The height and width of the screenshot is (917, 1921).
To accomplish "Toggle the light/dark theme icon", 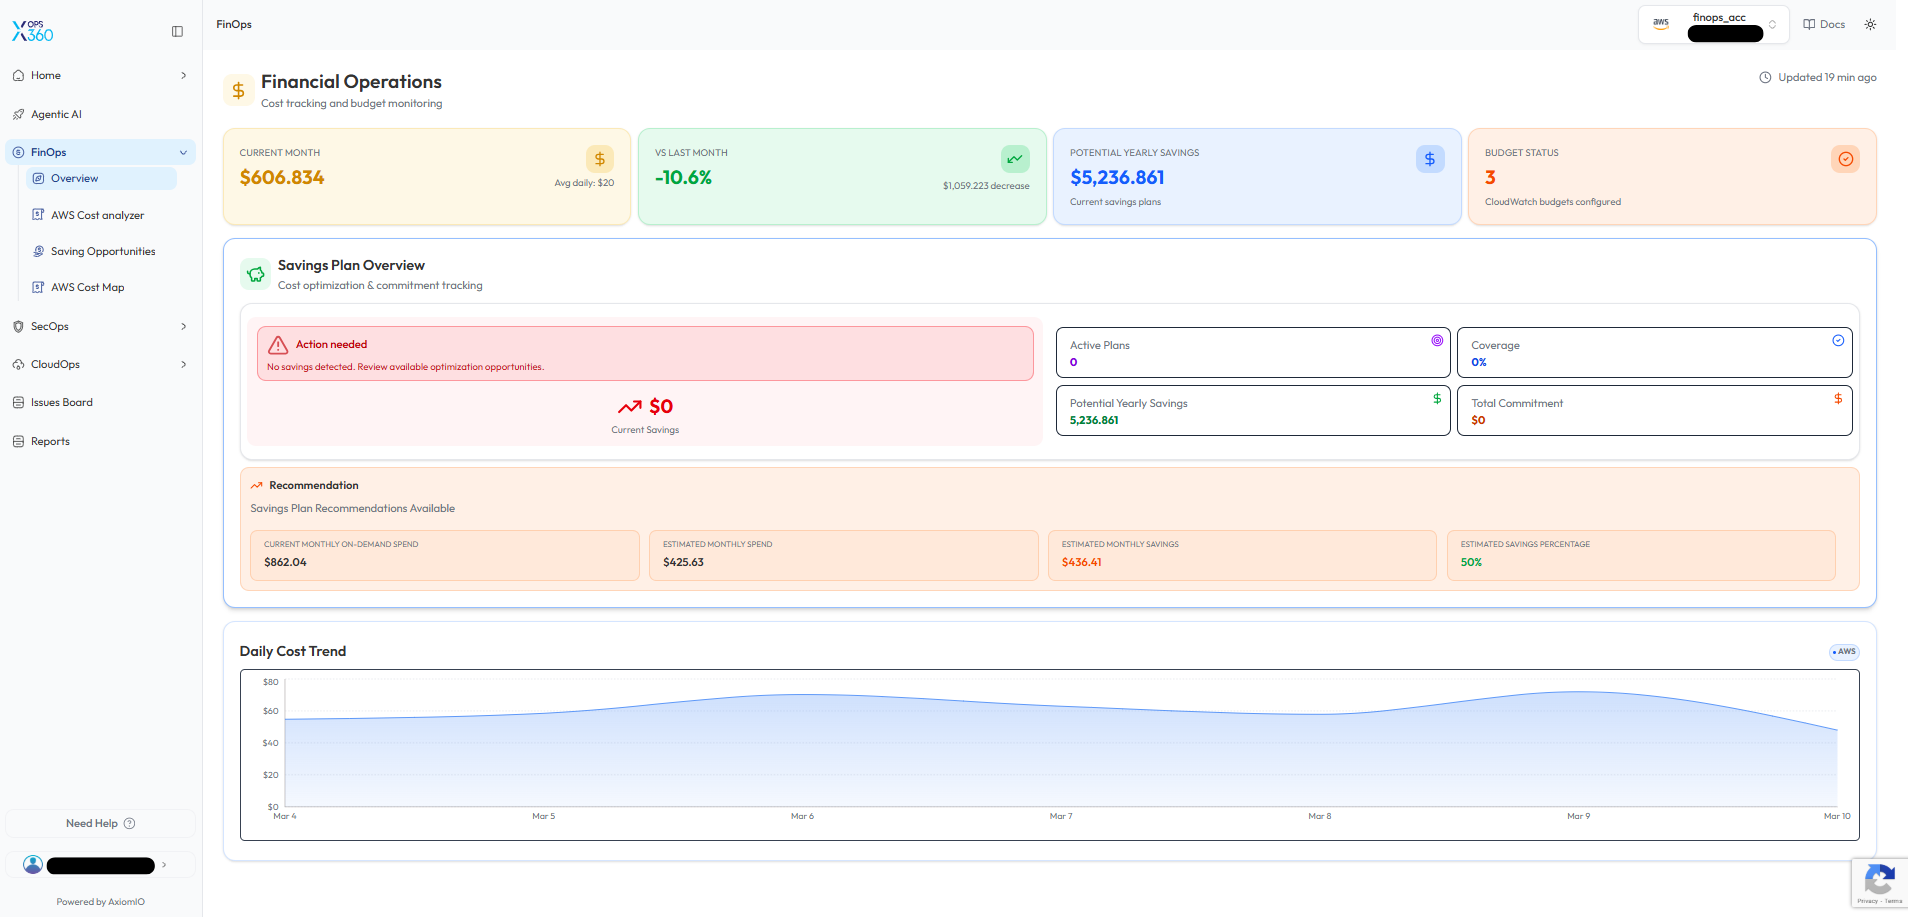I will 1870,25.
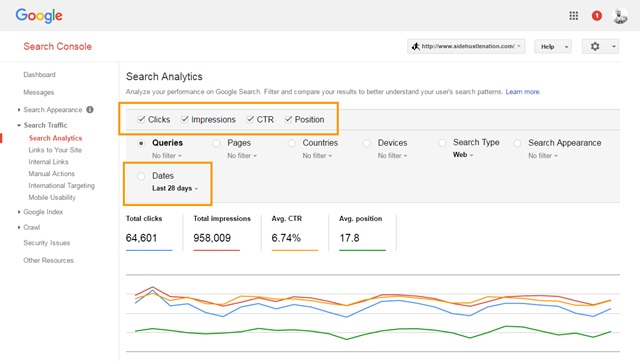This screenshot has width=640, height=361.
Task: Toggle the Impressions checkbox
Action: pyautogui.click(x=184, y=119)
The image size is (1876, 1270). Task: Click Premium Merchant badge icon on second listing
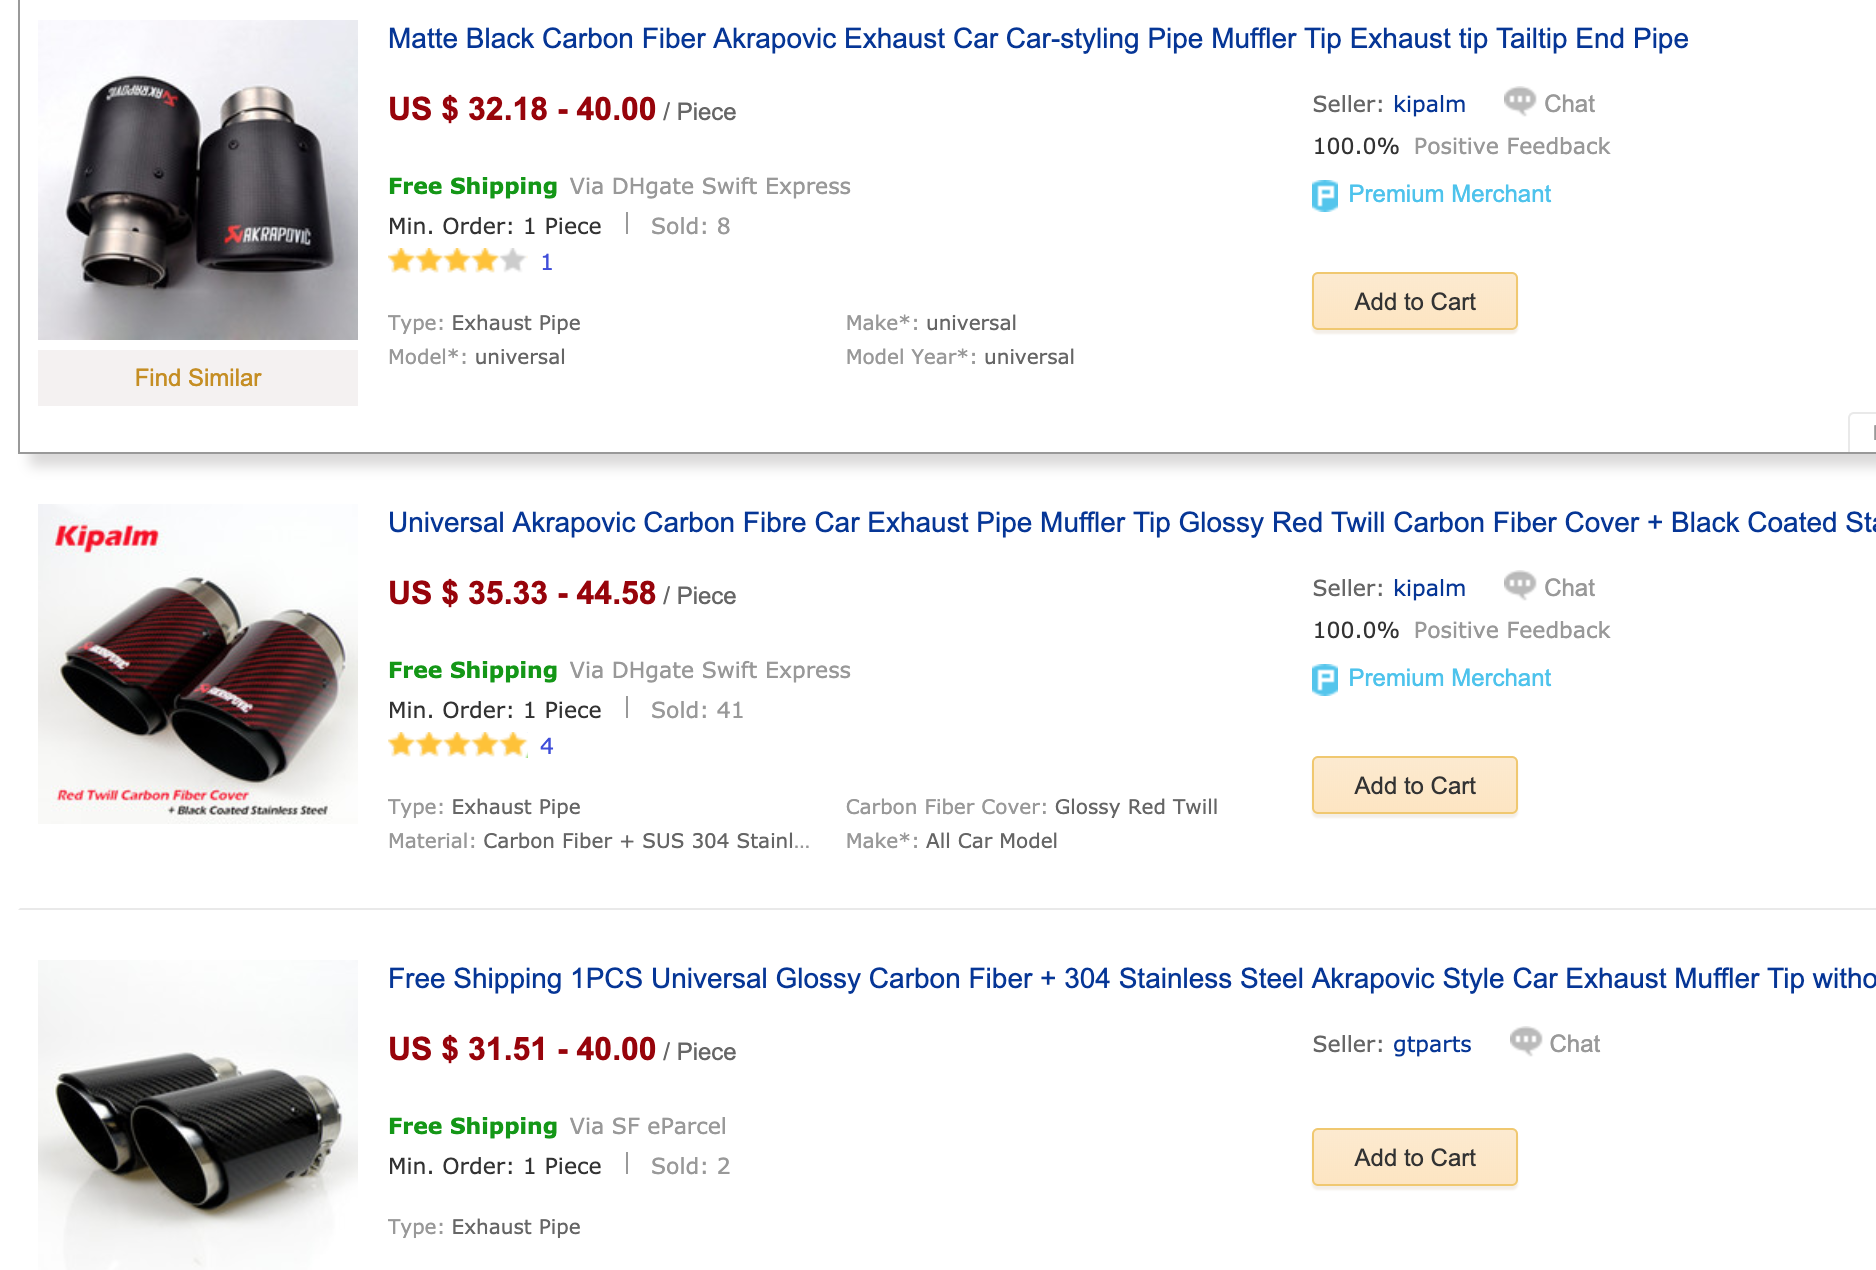tap(1324, 679)
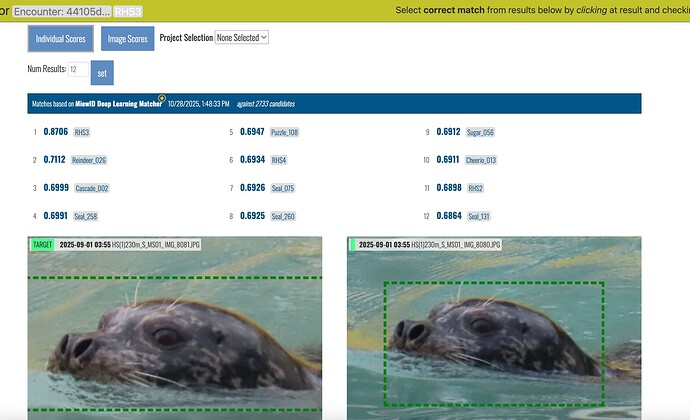690x420 pixels.
Task: Select match result Cheerio_013
Action: pyautogui.click(x=481, y=160)
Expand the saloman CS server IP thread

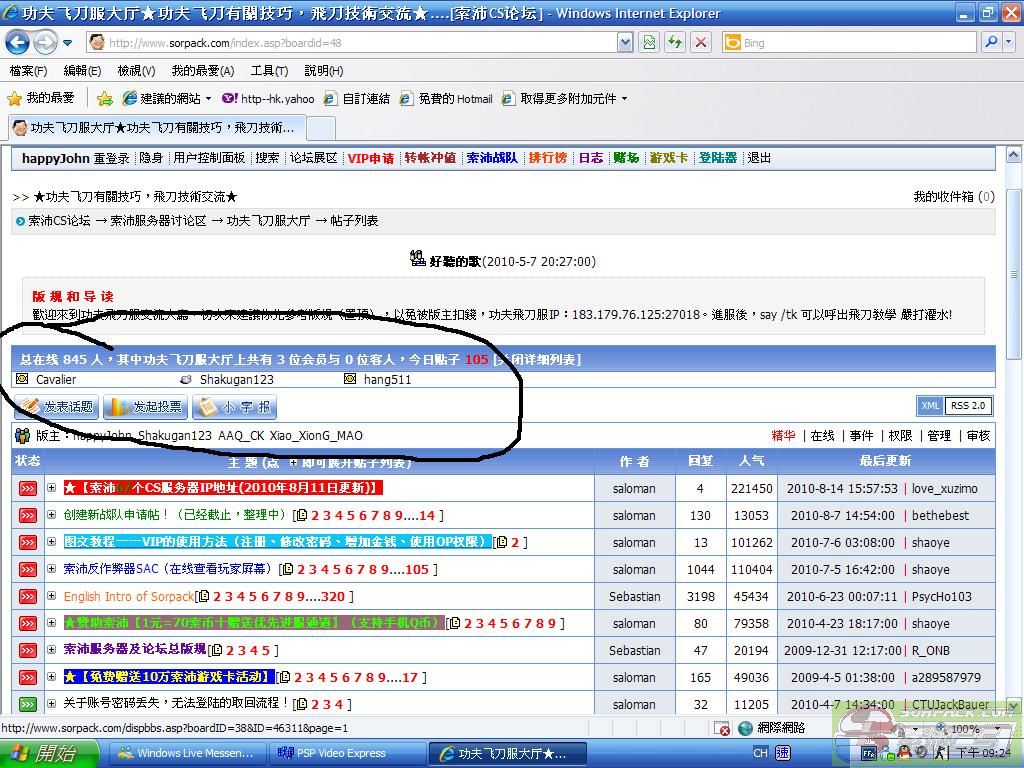[x=52, y=488]
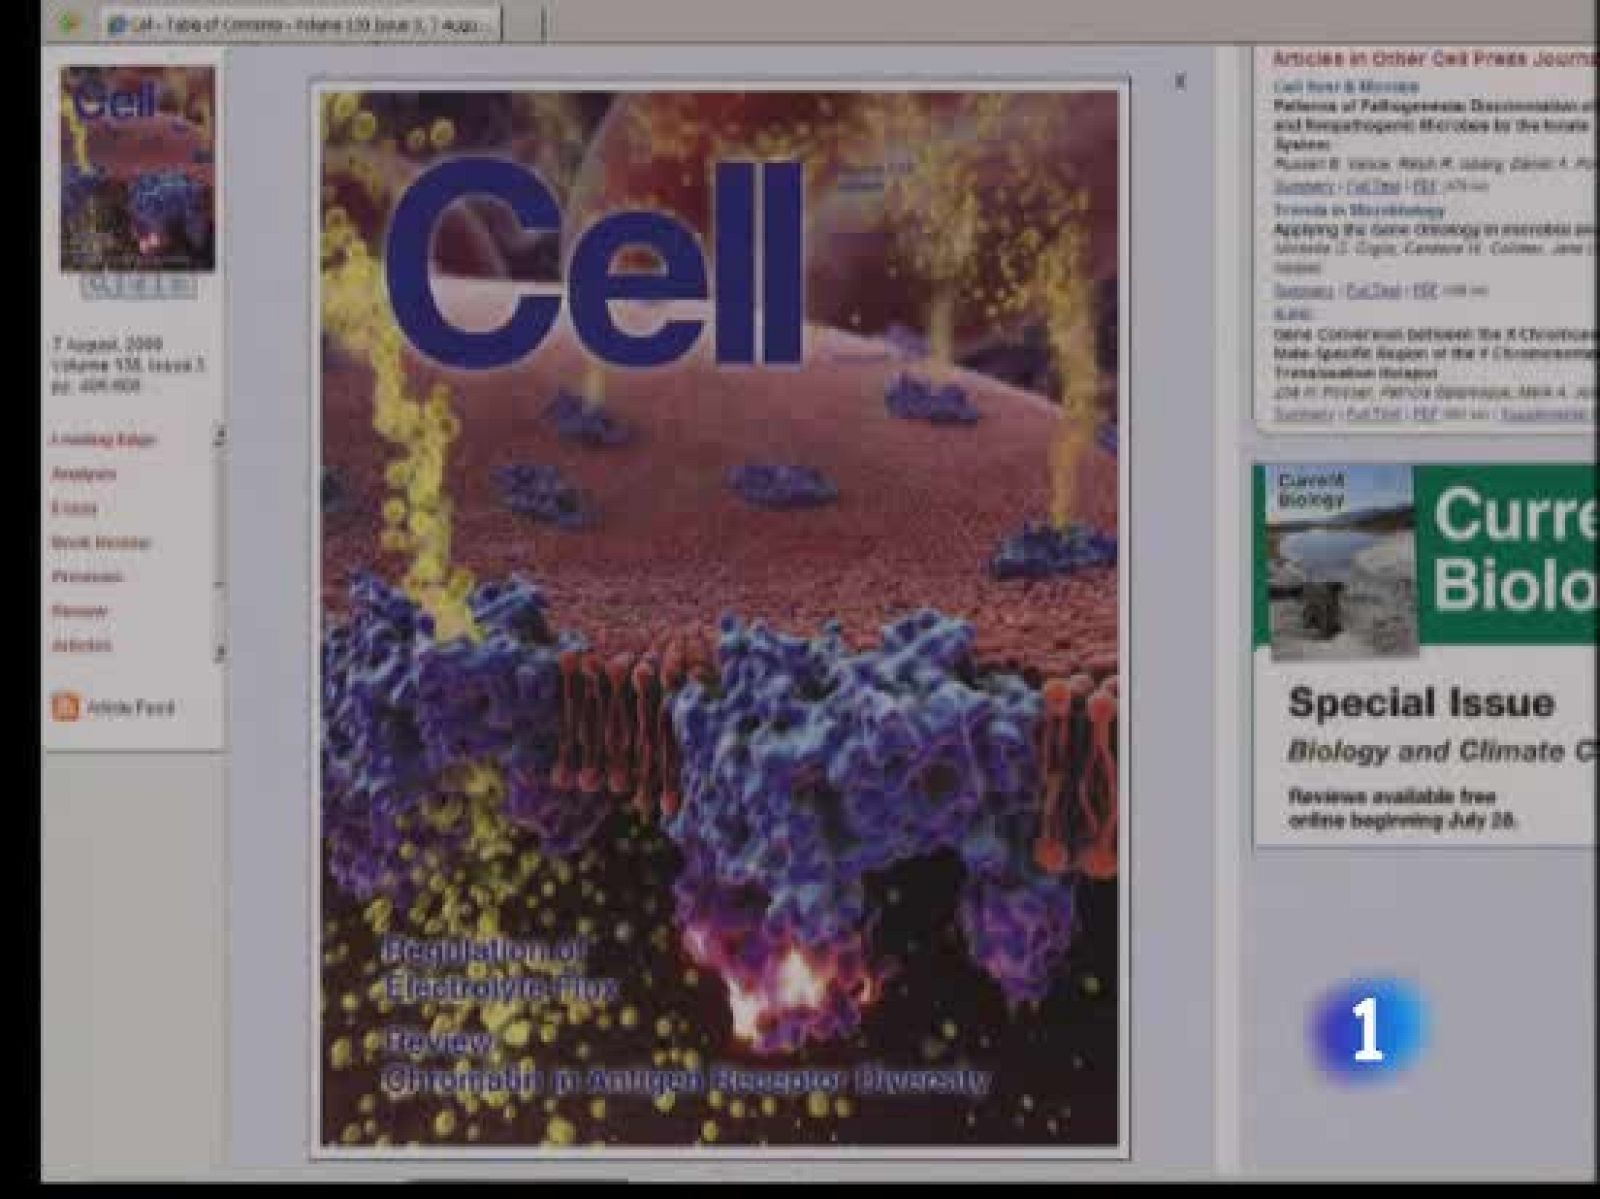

Work to be completed ▸ Output precisely the lines in the material above from the line containing "The image size" through its last line, and omit pictures.

Result for this exercise ▸
The image size is (1876, 1270). Task: Click Premium Merchant badge icon on second listing
tap(1324, 679)
690x420 pixels.
Task: Select match result Cheerio_013
Action: pyautogui.click(x=481, y=160)
Expand the saloman CS server IP thread

[x=52, y=488]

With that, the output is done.